> **Text shown**:
▽

Super Troopers: Shenanigans
Super Trooper Quotes
Mac: But our shenanigans are cheeky and fun!
Thorny: (referring to Farva) Yeah, and his shenanigans are cruel and tragic.
Foster: (after a pause) Which... makes them not really shenanigans at all.
Mac: (in a silly voice) Evil shenanigans!
Thorny: (referring to Farva) Yeah, and his shenanigans are cruel and tragic.
Foster: (after a pause) Which... makes them not really shenanigans at all.
Mac: (in a silly voice) Evil shenanigans!
Super Troopers is a
2001 comedy film directed by Jay Chandrasekhar, written by and starring the
Broken Lizard comedy group (Jay Chandrasekhar, Kevin Heffernan, Steve Lemme,
Paul Soter and Erik Stolhanske). Marisa Coughlan, Daniel von Bargen and Brian
Cox co-star while Lynda Carter has a cameo appearance. In total, Fox
Searchlight paid $3.25 million for distribution rights of the film[1] and
grossed $23.1 million at the box office.
The film takes place
in 2000 in the fictional town of Spurbury, Vermont, near the Canadian border.
The plot centers on five Vermont State Troopers who seem to have more of a
knack for pranks than actual police work. The experienced Troopers, Thorn, Mac,
and Foster, spend most of their time devising new ways of messing with the
heads of the people they pull over and hazing the new recruit,
"Rabbit". They also find time to torment their easily infuriated
radio dispatcher, Rodney Farva, who has been removed from patrol work because
he was involved in a fight with several students during a (potentially
questionable and dubious) traffic stop of a schoolbus (shown during the closing
credits). Their days of pranking and slacking off are cut short when the
Troopers suddenly find their post and their jobs threatened by the state's
impending budget cuts.

△

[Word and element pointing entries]
▽

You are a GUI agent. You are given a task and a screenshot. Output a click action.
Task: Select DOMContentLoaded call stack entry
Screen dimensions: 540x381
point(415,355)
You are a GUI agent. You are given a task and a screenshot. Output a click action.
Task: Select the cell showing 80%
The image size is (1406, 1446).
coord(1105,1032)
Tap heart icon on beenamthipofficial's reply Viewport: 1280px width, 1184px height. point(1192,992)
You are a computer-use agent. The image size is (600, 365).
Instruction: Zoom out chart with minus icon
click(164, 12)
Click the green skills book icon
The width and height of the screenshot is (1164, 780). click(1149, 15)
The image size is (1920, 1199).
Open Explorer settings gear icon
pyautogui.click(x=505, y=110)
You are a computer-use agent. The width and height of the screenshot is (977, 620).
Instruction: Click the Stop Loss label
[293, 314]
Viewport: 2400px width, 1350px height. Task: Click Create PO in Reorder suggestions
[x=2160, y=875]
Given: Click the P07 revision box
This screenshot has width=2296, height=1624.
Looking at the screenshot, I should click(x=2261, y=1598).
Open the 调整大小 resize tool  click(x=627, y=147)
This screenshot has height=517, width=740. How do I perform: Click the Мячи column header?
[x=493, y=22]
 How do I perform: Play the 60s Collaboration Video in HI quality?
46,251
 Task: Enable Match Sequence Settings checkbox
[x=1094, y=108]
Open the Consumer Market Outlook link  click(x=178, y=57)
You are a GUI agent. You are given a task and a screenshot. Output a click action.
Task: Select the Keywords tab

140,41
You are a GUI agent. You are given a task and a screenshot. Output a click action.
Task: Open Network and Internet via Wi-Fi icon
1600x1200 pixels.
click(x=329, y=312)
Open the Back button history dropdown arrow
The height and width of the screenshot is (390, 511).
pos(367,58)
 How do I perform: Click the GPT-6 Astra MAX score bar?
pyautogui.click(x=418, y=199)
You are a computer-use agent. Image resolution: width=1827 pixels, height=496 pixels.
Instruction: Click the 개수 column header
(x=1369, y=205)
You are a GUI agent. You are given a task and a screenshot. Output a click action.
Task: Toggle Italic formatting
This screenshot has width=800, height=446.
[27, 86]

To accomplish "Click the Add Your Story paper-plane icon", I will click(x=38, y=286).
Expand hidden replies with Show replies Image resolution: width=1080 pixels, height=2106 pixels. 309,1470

△

> **To-do list**:
a) Retype the Super Troopers text in full, with no changes.
b) Echo the records word for word, starting at the line that contains "Given: Click the P07 revision box" and ending at the last line of the records.

> **Task-by-task answers**:
a)
Super Troopers: Shenanigans
Super Trooper Quotes
Mac: But our shenanigans are cheeky and fun!
Thorny: (referring to Farva) Yeah, and his shenanigans are cruel and tragic.
Foster: (after a pause) Which... makes them not really shenanigans at all.
Mac: (in a silly voice) Evil shenanigans!
Thorny: (referring to Farva) Yeah, and his shenanigans are cruel and tragic.
Foster: (after a pause) Which... makes them not really shenanigans at all.
Mac: (in a silly voice) Evil shenanigans!
Super Troopers is a
2001 comedy film directed by Jay Chandrasekhar, written by and starring the
Broken Lizard comedy group (Jay Chandrasekhar, Kevin Heffernan, Steve Lemme,
Paul Soter and Erik Stolhanske). Marisa Coughlan, Daniel von Bargen and Brian
Cox co-star while Lynda Carter has a cameo appearance. In total, Fox
Searchlight paid $3.25 million for distribution rights of the film[1] and
grossed $23.1 million at the box office.
The film takes place
in 2000 in the fictional town of Spurbury, Vermont, near the Canadian border.
The plot centers on five Vermont State Troopers who seem to have more of a
knack for pranks than actual police work. The experienced Troopers, Thorn, Mac,
and Foster, spend most of their time devising new ways of messing with the
heads of the people they pull over and hazing the new recruit,
"Rabbit". They also find time to torment their easily infuriated
radio dispatcher, Rodney Farva, who has been removed from patrol work because
he was involved in a fight with several students during a (potentially
questionable and dubious) traffic stop of a schoolbus (shown during the closing
credits). Their days of pranking and slacking off are cut short when the
Troopers suddenly find their post and their jobs threatened by the state's
impending budget cuts.

b)
Given: Click the P07 revision box
This screenshot has width=2296, height=1624.
Looking at the screenshot, I should click(x=2261, y=1598).
Open the 调整大小 resize tool  click(x=627, y=147)
This screenshot has height=517, width=740. How do I perform: Click the Мячи column header?
[x=493, y=22]
 How do I perform: Play the 60s Collaboration Video in HI quality?
46,251
 Task: Enable Match Sequence Settings checkbox
[x=1094, y=108]
Open the Consumer Market Outlook link  click(x=178, y=57)
You are a GUI agent. You are given a task and a screenshot. Output a click action.
Task: Select the Keywords tab

140,41
You are a GUI agent. You are given a task and a screenshot. Output a click action.
Task: Open Network and Internet via Wi-Fi icon
1600x1200 pixels.
click(x=329, y=312)
Open the Back button history dropdown arrow
The height and width of the screenshot is (390, 511).
pos(367,58)
 How do I perform: Click the GPT-6 Astra MAX score bar?
pyautogui.click(x=418, y=199)
You are a computer-use agent. Image resolution: width=1827 pixels, height=496 pixels.
Instruction: Click the 개수 column header
(x=1369, y=205)
You are a GUI agent. You are given a task and a screenshot. Output a click action.
Task: Toggle Italic formatting
This screenshot has width=800, height=446.
[27, 86]

To accomplish "Click the Add Your Story paper-plane icon", I will click(x=38, y=286).
Expand hidden replies with Show replies Image resolution: width=1080 pixels, height=2106 pixels. 309,1470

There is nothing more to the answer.